This great philosophy has all our preferences, and we shall not be accused of having given it too little place in these lectures. In the eighteenth century it was especially represented in different degrees by Reid and Kant. We wholly accept Reid, with the exception of his historical views, which are too insufficient, and often mixed with error.[273] There are two parts in Kant,—the analytical part, and the dialectical part, as he calls them.[274] We admit the one and reject the other. In this whole course we have borrowed much from the Critique of Speculative Reason, the Critique of Judgment, and the Critique of Practical Reason. These three works are, in our eyes, admirable monuments of philosophic genius,—they are filled with treasures of observation and analysis.[275]
With Reid and Kant, we recognize reason as the faculty of the true, the beautiful, and the good. It is to its proper virtue that we directly refer knowledge in its humblest and in its most elevated part. All the systematic pretensions of sensualism are broken against the manifest reality of universal and necessary truths which are incontestably in our mind. At each instant, whether we know it or not, we bear universal and necessary judgments. In the simplest propositions is enveloped the principle of substance and being. We cannot take a step in life without concluding from an event in the existence of its cause. These principles are absolutely true, they are true everywhere and always. Now, experience apprises us of what happens here and there, to-day or yesterday; but of what happens everywhere and always, especially of what cannot but happen, how can it apprise us, since it is itself always limited to time and space? There are, then, in man principles superior to experience.
Such principles can alone give a firm basis to science. Phenomena are the objects of science only so far as they reveal something superior to themselves, that is to say, laws. Natural history does not study such or such an individual, but the generic type that every individual bears in itself, that alone remains unchangeable, when the individuals pass away and vanish. If there is in us no other faculty of knowing than sensation, we never know aught but what is passing in things, and that, too, we know only with the most uncertain knowledge, since sensibility will be its only measure, which is so variable in itself and so different in different individuals. Each of us will have his own science, a science contradictory and fragile, which one moment produces and another destroys, false as well as true, since what is true for me is false for you, and will even be false for me in a little while. Such are science and truth in the doctrine of sensation.

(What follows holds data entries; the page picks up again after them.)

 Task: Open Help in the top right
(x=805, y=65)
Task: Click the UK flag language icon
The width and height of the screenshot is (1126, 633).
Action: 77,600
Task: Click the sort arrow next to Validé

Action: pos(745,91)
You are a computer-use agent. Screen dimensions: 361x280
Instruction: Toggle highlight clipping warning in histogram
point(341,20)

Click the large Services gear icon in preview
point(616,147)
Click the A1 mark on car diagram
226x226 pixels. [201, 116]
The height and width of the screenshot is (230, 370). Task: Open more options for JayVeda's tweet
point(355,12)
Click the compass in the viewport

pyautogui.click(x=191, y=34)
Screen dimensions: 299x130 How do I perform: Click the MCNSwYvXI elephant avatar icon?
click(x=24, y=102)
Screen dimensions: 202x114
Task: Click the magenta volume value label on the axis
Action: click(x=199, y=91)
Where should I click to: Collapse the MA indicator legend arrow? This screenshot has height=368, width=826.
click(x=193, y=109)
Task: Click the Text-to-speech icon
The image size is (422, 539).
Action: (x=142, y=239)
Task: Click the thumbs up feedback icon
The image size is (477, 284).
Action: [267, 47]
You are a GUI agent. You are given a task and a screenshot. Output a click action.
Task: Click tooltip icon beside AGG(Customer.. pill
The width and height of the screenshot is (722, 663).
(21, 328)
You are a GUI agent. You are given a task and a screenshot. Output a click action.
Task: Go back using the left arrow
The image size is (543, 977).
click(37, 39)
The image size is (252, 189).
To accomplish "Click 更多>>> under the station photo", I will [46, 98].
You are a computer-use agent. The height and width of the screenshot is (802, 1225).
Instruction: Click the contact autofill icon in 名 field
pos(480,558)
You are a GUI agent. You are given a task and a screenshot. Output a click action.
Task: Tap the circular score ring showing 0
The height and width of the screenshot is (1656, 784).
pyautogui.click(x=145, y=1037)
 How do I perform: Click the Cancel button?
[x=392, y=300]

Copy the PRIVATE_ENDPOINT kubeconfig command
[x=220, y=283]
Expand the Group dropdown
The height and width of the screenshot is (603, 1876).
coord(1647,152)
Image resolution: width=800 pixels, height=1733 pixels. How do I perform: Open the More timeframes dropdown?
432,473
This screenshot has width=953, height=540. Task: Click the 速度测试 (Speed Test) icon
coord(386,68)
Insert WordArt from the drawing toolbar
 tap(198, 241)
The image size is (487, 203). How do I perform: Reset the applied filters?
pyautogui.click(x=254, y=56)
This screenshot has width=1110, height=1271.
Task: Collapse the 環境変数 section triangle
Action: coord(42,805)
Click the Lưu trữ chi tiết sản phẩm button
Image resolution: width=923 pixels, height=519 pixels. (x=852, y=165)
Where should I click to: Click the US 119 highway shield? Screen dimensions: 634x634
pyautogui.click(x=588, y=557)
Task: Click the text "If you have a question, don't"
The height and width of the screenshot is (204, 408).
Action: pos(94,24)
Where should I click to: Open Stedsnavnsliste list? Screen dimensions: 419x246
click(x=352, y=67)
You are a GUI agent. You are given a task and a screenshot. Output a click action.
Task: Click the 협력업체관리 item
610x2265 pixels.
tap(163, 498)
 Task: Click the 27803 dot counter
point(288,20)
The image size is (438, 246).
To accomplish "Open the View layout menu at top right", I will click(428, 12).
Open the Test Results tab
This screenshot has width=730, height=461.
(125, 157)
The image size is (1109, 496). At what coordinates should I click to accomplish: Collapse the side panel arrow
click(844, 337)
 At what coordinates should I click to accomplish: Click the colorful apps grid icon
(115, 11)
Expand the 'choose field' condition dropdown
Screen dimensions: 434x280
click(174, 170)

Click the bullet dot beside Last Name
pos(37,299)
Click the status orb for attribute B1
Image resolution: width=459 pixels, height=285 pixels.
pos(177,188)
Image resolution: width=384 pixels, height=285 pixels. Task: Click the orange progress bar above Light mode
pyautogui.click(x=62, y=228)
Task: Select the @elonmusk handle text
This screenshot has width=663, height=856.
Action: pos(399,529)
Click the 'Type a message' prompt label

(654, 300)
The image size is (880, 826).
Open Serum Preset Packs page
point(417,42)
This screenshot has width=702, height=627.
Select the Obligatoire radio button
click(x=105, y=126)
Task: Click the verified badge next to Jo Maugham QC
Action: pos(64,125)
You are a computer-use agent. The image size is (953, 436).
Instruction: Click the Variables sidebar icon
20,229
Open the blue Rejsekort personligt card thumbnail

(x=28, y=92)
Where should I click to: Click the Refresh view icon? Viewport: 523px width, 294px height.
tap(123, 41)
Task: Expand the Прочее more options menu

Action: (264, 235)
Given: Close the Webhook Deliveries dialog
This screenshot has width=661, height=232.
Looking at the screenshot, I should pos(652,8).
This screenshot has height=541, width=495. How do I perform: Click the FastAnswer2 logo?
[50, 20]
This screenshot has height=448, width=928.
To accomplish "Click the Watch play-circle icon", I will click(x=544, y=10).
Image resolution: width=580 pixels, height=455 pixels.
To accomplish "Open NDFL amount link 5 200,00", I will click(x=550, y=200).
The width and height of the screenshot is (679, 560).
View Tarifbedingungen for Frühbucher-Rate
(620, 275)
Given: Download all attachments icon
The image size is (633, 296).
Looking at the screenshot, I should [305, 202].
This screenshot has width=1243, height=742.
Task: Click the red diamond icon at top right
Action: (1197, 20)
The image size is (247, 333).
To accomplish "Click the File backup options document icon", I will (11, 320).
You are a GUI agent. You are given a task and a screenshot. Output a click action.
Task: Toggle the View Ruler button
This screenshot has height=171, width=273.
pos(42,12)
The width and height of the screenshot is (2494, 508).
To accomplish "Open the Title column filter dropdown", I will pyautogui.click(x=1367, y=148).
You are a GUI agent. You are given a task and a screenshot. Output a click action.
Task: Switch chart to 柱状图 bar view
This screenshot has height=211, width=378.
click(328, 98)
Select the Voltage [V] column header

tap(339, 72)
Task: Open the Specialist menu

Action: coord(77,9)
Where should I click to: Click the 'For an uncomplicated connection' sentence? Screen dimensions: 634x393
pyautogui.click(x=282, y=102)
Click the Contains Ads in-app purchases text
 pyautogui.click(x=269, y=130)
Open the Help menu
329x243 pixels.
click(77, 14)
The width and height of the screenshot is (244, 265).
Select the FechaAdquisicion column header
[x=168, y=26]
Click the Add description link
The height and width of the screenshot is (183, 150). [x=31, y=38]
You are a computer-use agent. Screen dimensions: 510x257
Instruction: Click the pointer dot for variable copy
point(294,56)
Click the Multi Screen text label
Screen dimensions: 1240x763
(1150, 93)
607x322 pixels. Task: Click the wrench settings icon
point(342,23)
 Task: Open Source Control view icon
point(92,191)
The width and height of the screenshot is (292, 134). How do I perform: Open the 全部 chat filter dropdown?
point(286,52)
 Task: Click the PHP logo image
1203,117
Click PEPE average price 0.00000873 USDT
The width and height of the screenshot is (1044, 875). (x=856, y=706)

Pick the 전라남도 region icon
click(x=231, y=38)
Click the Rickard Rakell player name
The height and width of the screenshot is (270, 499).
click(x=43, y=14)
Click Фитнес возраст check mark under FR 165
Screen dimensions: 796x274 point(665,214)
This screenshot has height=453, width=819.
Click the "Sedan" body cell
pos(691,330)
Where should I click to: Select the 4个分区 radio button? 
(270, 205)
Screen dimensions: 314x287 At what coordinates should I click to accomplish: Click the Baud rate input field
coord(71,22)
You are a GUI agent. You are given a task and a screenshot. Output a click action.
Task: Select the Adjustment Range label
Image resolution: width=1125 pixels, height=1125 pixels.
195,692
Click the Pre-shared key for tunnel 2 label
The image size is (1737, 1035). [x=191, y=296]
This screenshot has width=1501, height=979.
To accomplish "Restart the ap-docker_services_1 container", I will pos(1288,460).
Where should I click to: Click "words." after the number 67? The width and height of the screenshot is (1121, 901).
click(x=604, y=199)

On the contrary, necessary and immutable principles found a science necessary and immutable as themselves,—the truth which they gave as is neither mine nor yours, neither the truth of to-day, nor that of to-morrow, but truth in itself.
The same spirit transferred to æsthetics has enabled us to seize the beautiful by the side of the agreeable, and, above different and imperfect beauties which nature offers to us, to seize an ideal beauty, one and perfect, without a model in nature, and the only model worthy of genius.
In ethics we have shown that there is an essential distinction between good and evil; that the idea of the good is an idea just as absolute as the idea of the beautiful and that of the true; that the good is a universal and necessary truth, marked with the particular character that it ought to be practised. By the side of interest, which is the law of sensibility, reason has made us recognize the law of duty, which a free being can alone fulfil. From these ethics has sprung a generous political doctrine, giving to right a sure foundation in the respect due to the person, establishing true liberty, and true equality, and calling for institutions, protective of both, which do not rest on the mobile and arbitrary will of the legislator, whether people or monarch, but on the nature of things, on truth and justice.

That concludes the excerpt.